== Segment start ==

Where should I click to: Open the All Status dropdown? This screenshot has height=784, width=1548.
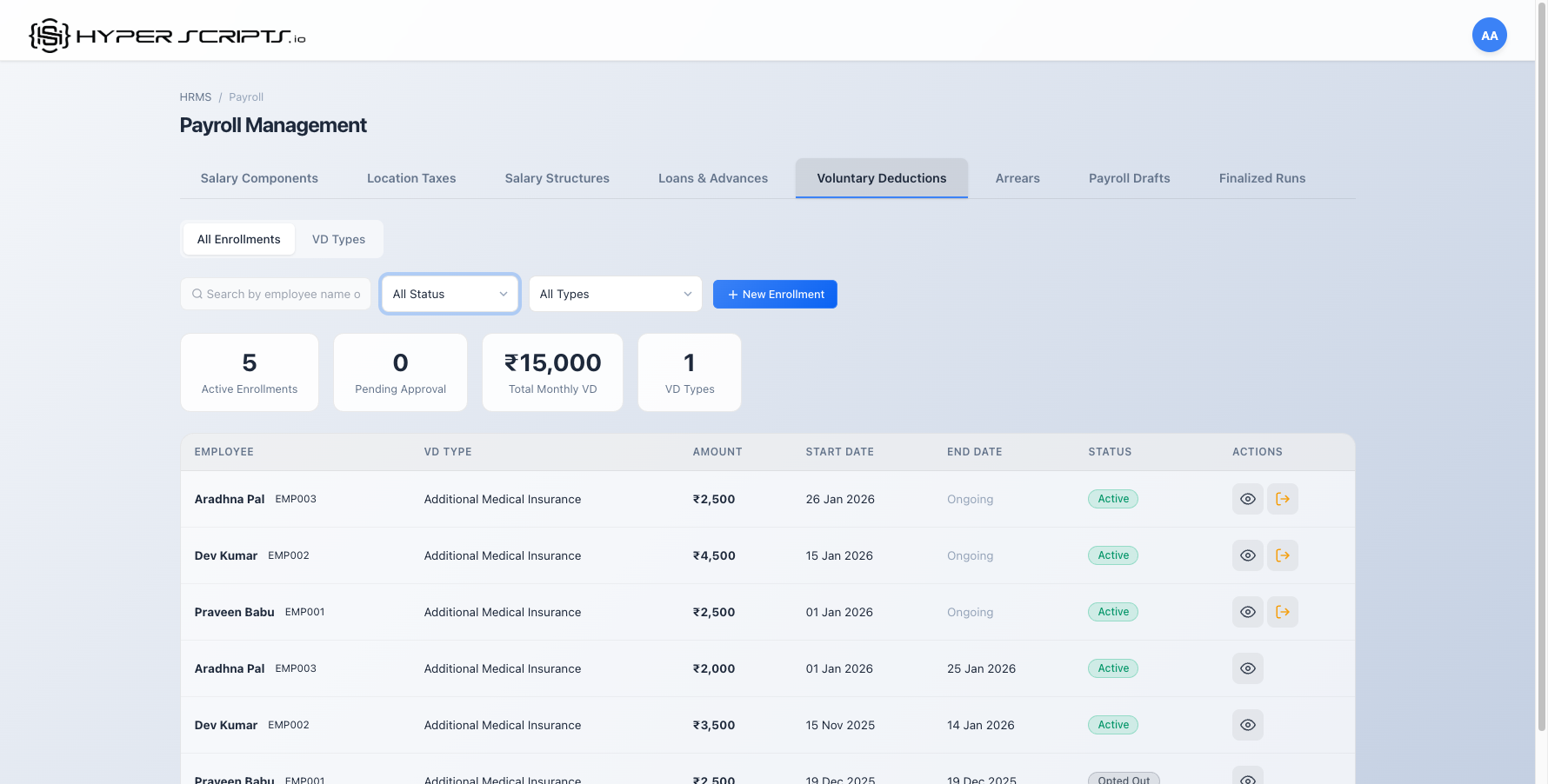[x=450, y=294]
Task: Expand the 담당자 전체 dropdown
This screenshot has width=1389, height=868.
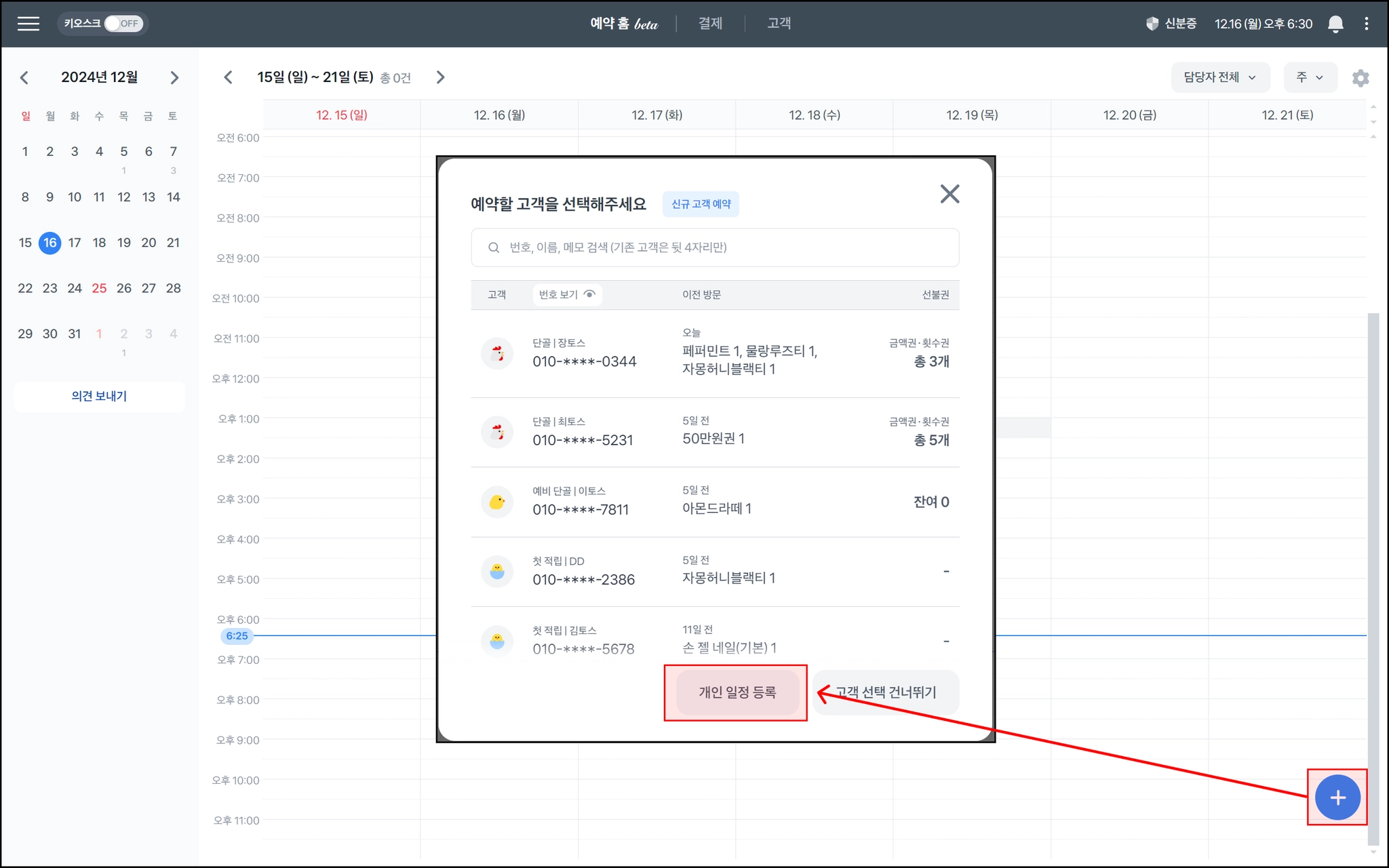Action: pos(1219,77)
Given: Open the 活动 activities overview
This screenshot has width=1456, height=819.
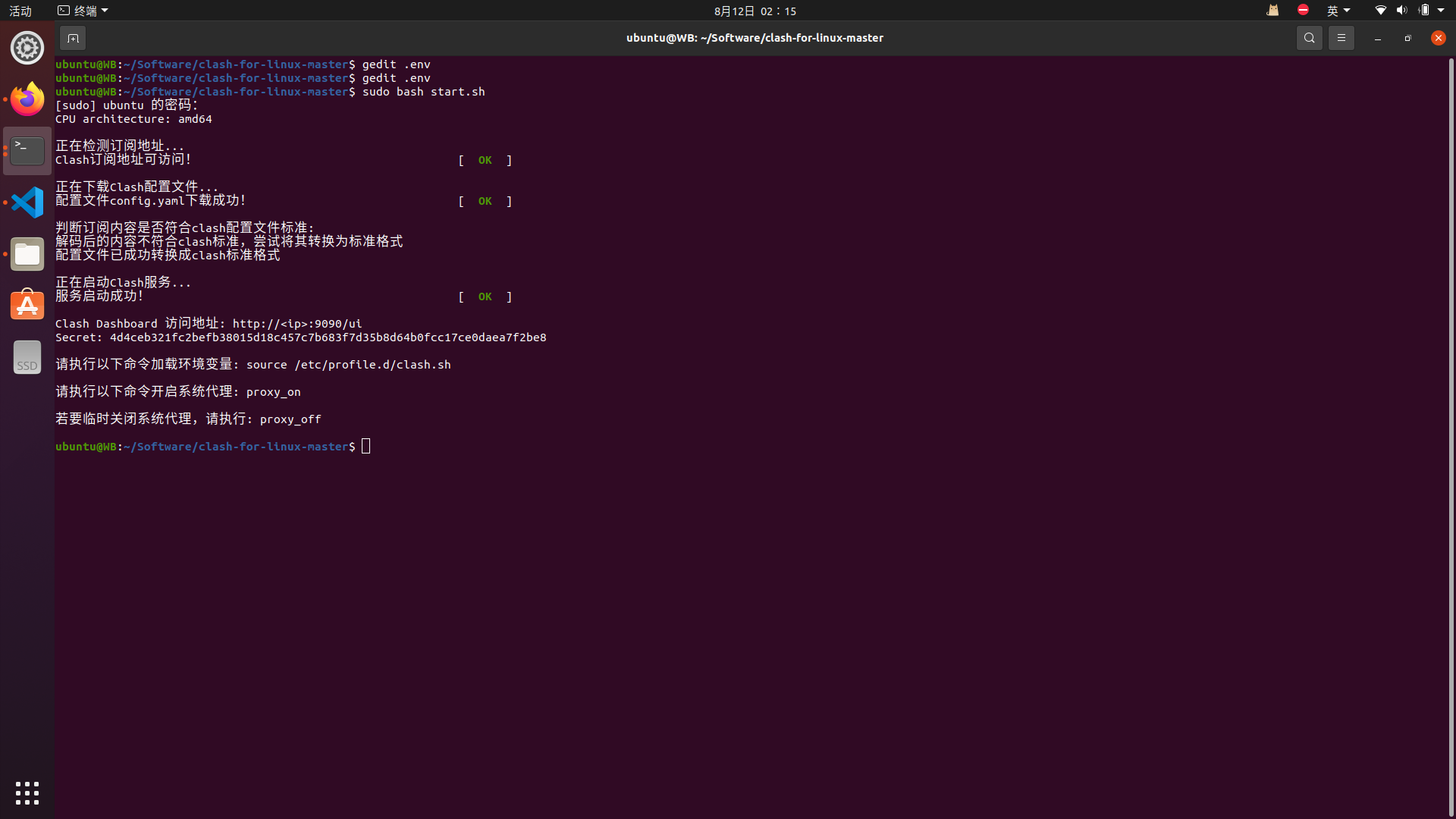Looking at the screenshot, I should pyautogui.click(x=20, y=11).
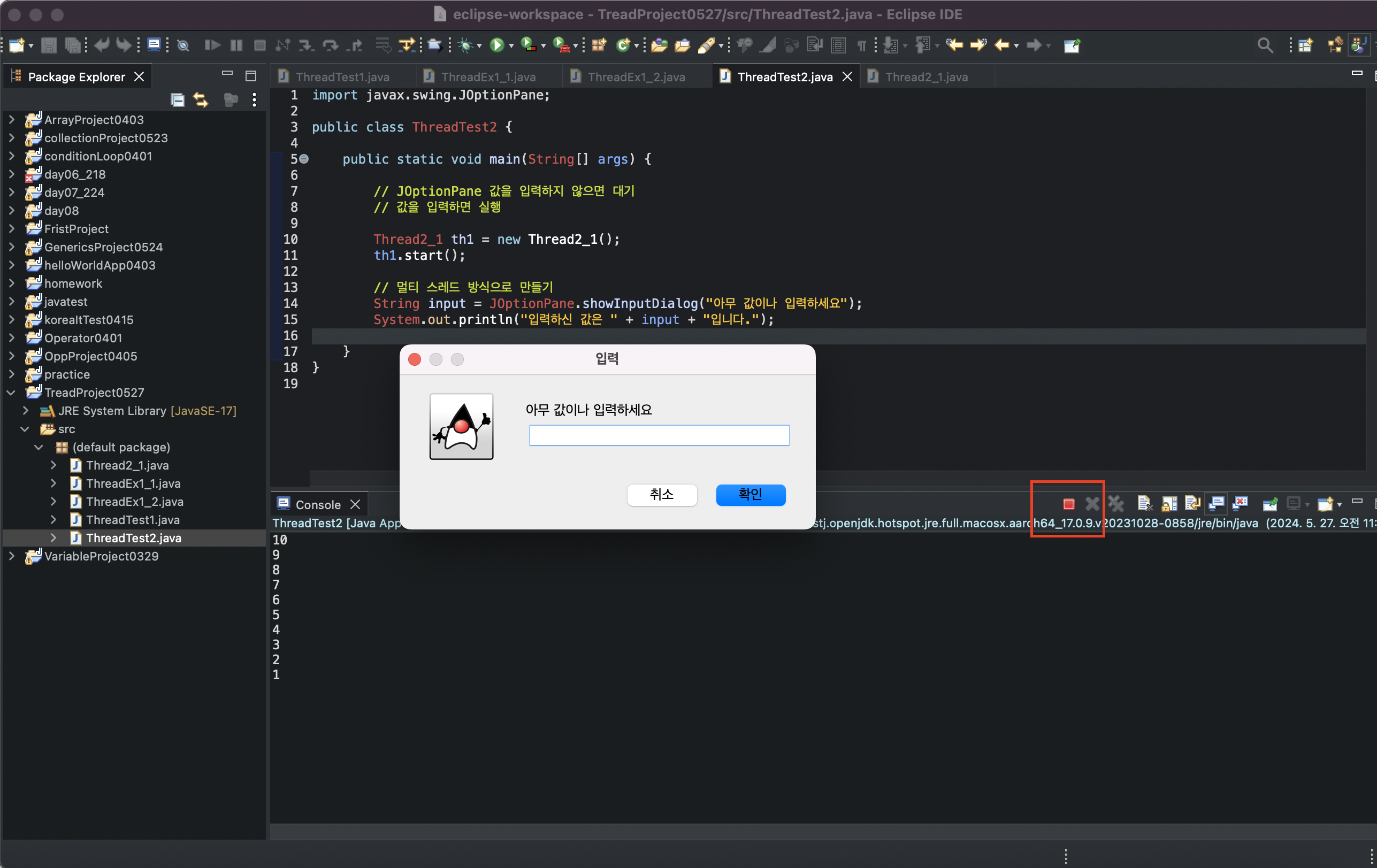Toggle Scroll Lock in the Console toolbar
This screenshot has width=1377, height=868.
(x=1169, y=504)
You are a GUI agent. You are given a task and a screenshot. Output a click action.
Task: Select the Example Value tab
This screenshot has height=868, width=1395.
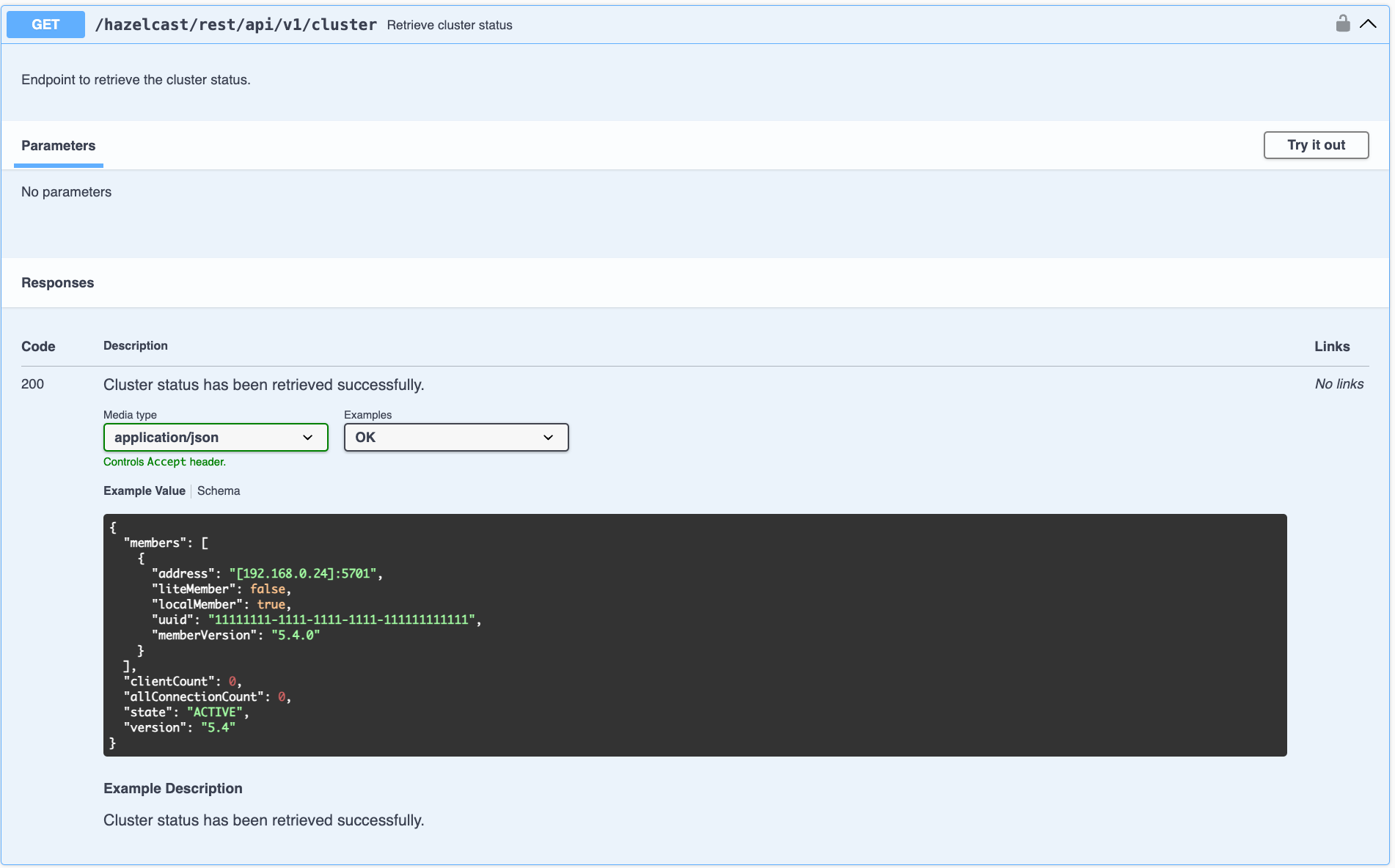pyautogui.click(x=144, y=490)
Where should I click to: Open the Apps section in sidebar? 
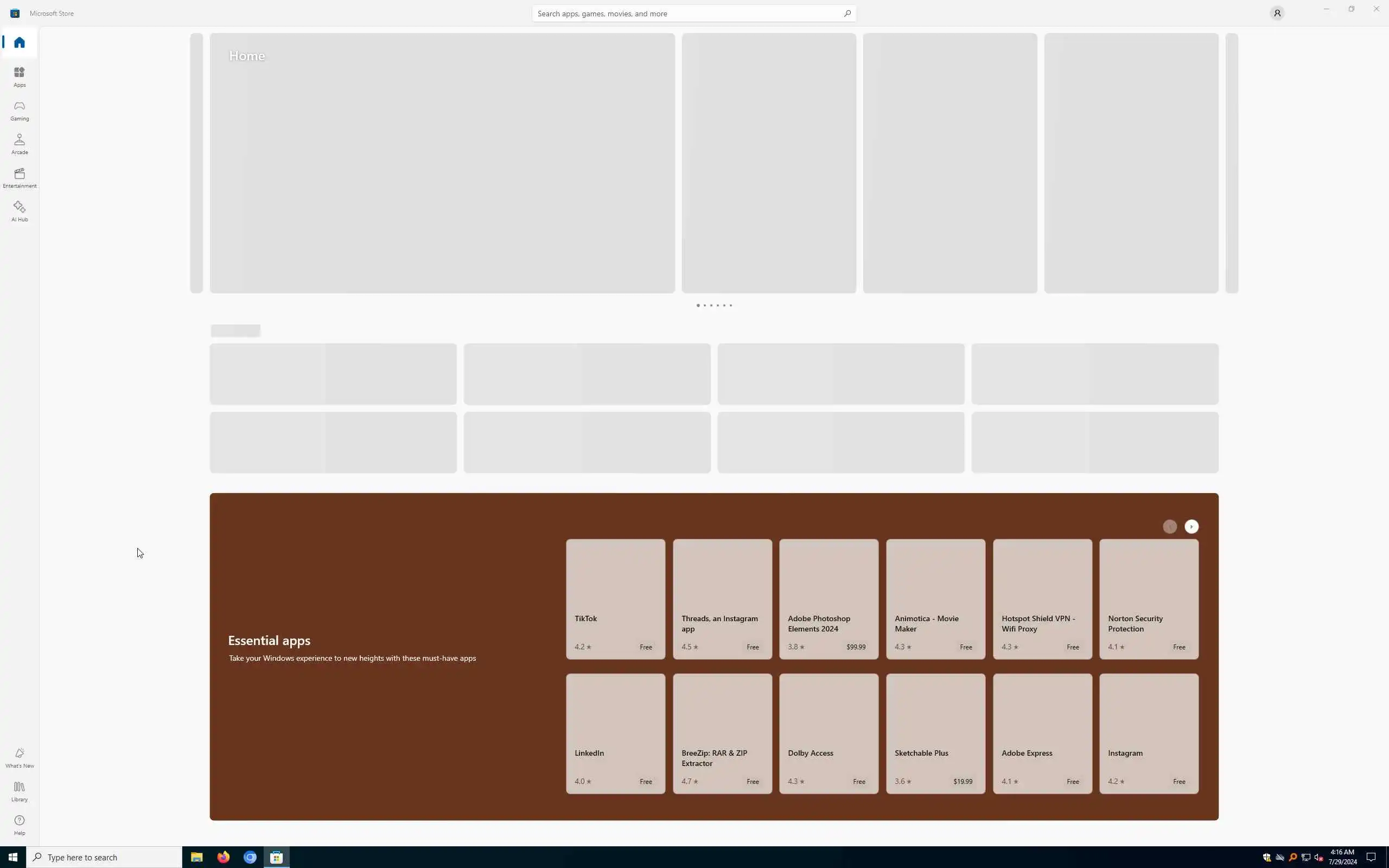[x=20, y=76]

== Segment end ==

■ PROBLEM TO WORK ON
The lines to return run from the line containing "This screenshot has height=868, width=1395." through the last line of the records. Give them exactly, omitting pictures.

■ RESULT OF THIS TASK
This screenshot has height=868, width=1395.
pyautogui.click(x=144, y=490)
Where should I click to: Open the Apps section in sidebar? 
[x=20, y=76]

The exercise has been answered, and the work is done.